Program in Molecular Medicine, UMass Chan Medical School, Worcester, MA, USA.
Nat Chem Biol. 2024 Nov;20(11):1443-1452. doi: 10.1038/s41589-024-01584-7. Epub 2024 Mar 13.
A common approach for understanding how drugs induce their therapeutic effects is to identify the genetic determinants of drug sensitivity.

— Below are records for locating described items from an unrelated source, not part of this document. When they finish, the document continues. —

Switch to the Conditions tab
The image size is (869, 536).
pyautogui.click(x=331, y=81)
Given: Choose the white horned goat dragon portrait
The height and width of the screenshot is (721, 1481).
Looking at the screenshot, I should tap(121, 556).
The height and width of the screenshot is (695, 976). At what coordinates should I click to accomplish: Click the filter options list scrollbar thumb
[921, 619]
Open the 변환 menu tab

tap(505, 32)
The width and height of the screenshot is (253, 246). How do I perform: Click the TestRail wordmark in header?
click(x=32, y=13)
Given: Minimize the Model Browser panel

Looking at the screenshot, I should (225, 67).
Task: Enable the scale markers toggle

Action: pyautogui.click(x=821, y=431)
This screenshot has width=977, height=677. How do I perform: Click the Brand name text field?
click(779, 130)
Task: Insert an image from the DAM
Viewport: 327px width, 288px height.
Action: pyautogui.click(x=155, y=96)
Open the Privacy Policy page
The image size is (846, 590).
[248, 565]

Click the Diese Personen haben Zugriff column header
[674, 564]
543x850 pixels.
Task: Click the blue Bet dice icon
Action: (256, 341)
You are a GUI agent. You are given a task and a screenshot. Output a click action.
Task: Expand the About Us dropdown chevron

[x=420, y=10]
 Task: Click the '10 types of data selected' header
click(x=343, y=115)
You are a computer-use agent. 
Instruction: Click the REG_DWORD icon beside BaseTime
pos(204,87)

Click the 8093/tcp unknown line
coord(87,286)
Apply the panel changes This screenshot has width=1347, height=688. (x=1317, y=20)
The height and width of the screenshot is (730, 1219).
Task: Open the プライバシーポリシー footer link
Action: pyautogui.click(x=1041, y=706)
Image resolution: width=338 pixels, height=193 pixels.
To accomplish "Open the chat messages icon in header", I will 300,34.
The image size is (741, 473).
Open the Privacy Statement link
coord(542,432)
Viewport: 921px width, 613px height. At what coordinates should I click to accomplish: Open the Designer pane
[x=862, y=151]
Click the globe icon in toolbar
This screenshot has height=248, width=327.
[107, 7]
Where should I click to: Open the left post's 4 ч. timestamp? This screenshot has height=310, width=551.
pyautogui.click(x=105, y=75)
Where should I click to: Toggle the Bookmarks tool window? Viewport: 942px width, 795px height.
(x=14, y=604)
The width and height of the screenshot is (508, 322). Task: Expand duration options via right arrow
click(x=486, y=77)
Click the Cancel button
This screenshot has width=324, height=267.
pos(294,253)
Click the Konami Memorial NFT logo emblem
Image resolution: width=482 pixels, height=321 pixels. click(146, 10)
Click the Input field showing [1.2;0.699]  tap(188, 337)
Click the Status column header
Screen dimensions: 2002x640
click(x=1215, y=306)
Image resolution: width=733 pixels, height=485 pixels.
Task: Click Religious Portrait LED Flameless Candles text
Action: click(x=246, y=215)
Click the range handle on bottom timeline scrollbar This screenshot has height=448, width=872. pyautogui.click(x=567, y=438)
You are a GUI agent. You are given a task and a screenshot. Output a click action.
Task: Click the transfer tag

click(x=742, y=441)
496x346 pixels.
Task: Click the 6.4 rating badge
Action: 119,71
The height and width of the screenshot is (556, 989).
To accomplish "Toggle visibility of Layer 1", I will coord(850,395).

Because 'chemo-genetic profiles' are performed in a pooled format, inference of gene function is subject to several confounding influences related to variation in growth rates between clones. In this study, we developed Method for Evaluating Death Using a Simulation-assisted Approach (MEDUSA), which uses time-resolved measurements, along with model-driven constraints, to reveal the combination of growth and death rates that generated the observed drug response. MEDUSA is uniquely effective at identifying death regulatory genes. We apply MEDUSA to characterize DNA damage-induced lethality in the presence and absence of p53. Loss of p53 switches the mechanism of DNA damage-induced death from apoptosis to a non-apoptotic death that requires high respiration. These findings demonstrate the utility of MEDUSA both for determining the genetic dependencies of lethality and for revealing opportunities to potentiate chemo-efficacy in a cancer-specific manner.
一种理解药物如何产生治疗效果的常见方法是确定药物敏感性的遗传决定因素。由于“化疗遗传特征”以混合格式进行,因此基因功能的推断受到与克隆之间生长速率变化相关的几种混杂影响的限制。在这项研究中,我们开发了使用模拟辅助方法评估死亡的方法(MEDUSA),该方法使用时程测量以及基于模型的约束,揭示了产生观察到的药物反应的生长和死亡率组合。MEDUSA 非常有效地识别了死亡调节基因。我们应用 MEDUSA 来描述在存在和不存在 p53 的情况下 DNA 损伤诱导的致死性。p53 的缺失将 DNA 损伤诱导死亡的机制从凋亡切换为需要高呼吸的非凋亡性死亡。这些发现证明了 MEDUSA 的实用性,既可以确定致死性的遗传依赖性,也可以揭示以癌症特异性方式增强化疗效果的机会。